Task — For each line in the records, produce an exact copy.
*** Opening of Material to process ***
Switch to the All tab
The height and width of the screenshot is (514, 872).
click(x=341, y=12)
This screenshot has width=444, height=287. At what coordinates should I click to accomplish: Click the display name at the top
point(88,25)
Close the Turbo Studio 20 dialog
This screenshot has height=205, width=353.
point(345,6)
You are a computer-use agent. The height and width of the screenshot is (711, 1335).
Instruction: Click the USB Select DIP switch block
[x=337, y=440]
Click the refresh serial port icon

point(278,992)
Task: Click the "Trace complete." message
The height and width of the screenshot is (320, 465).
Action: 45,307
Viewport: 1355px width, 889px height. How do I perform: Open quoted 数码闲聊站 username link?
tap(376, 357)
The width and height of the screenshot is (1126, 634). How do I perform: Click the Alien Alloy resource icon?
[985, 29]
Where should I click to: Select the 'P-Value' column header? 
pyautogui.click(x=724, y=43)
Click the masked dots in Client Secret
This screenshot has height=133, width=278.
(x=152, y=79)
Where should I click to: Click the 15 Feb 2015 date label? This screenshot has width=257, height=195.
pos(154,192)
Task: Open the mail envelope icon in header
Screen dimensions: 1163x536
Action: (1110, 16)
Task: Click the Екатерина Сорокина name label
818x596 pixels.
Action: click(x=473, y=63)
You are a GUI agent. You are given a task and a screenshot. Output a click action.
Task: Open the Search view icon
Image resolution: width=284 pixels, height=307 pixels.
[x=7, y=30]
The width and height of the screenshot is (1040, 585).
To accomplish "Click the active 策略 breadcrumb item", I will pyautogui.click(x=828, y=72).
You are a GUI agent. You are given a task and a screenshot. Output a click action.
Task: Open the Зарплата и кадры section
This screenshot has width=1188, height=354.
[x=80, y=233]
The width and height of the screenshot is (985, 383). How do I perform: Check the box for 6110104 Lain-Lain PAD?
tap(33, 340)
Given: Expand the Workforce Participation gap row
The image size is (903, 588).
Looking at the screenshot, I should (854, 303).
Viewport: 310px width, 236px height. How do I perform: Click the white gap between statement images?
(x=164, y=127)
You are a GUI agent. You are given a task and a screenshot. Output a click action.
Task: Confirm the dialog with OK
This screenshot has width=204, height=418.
*** Close of Material to process ***
Solution for this problem —
Switch to the All tab
The height and width of the screenshot is (514, 872).
click(x=341, y=12)
This screenshot has width=444, height=287. At what coordinates should I click to accomplish: Click the display name at the top
point(88,25)
Close the Turbo Studio 20 dialog
This screenshot has height=205, width=353.
point(345,6)
You are a computer-use agent. The height and width of the screenshot is (711, 1335).
Instruction: Click the USB Select DIP switch block
[x=337, y=440]
Click the refresh serial port icon

point(278,992)
Task: Click the "Trace complete." message
The height and width of the screenshot is (320, 465).
Action: 45,307
Viewport: 1355px width, 889px height. How do I perform: Open quoted 数码闲聊站 username link?
tap(376, 357)
The width and height of the screenshot is (1126, 634). How do I perform: Click the Alien Alloy resource icon?
[985, 29]
Where should I click to: Select the 'P-Value' column header? 
pyautogui.click(x=724, y=43)
Click the masked dots in Client Secret
This screenshot has height=133, width=278.
(x=152, y=79)
Where should I click to: Click the 15 Feb 2015 date label? This screenshot has width=257, height=195.
pos(154,192)
Task: Open the mail envelope icon in header
Screen dimensions: 1163x536
Action: (1110, 16)
Task: Click the Екатерина Сорокина name label
818x596 pixels.
Action: click(x=473, y=63)
You are a GUI agent. You are given a task and a screenshot. Output a click action.
Task: Open the Search view icon
Image resolution: width=284 pixels, height=307 pixels.
[x=7, y=30]
The width and height of the screenshot is (1040, 585).
To accomplish "Click the active 策略 breadcrumb item", I will pyautogui.click(x=828, y=72).
You are a GUI agent. You are given a task and a screenshot. Output a click action.
Task: Open the Зарплата и кадры section
This screenshot has width=1188, height=354.
[x=80, y=233]
The width and height of the screenshot is (985, 383). How do I perform: Check the box for 6110104 Lain-Lain PAD?
tap(33, 340)
Given: Expand the Workforce Participation gap row
The image size is (903, 588).
Looking at the screenshot, I should (854, 303).
Viewport: 310px width, 236px height. How do I perform: Click the white gap between statement images?
(x=164, y=127)
You are a GUI agent. You are given a task and a screenshot. Output a click action.
Task: Confirm the dialog with OK
This screenshot has width=204, height=418.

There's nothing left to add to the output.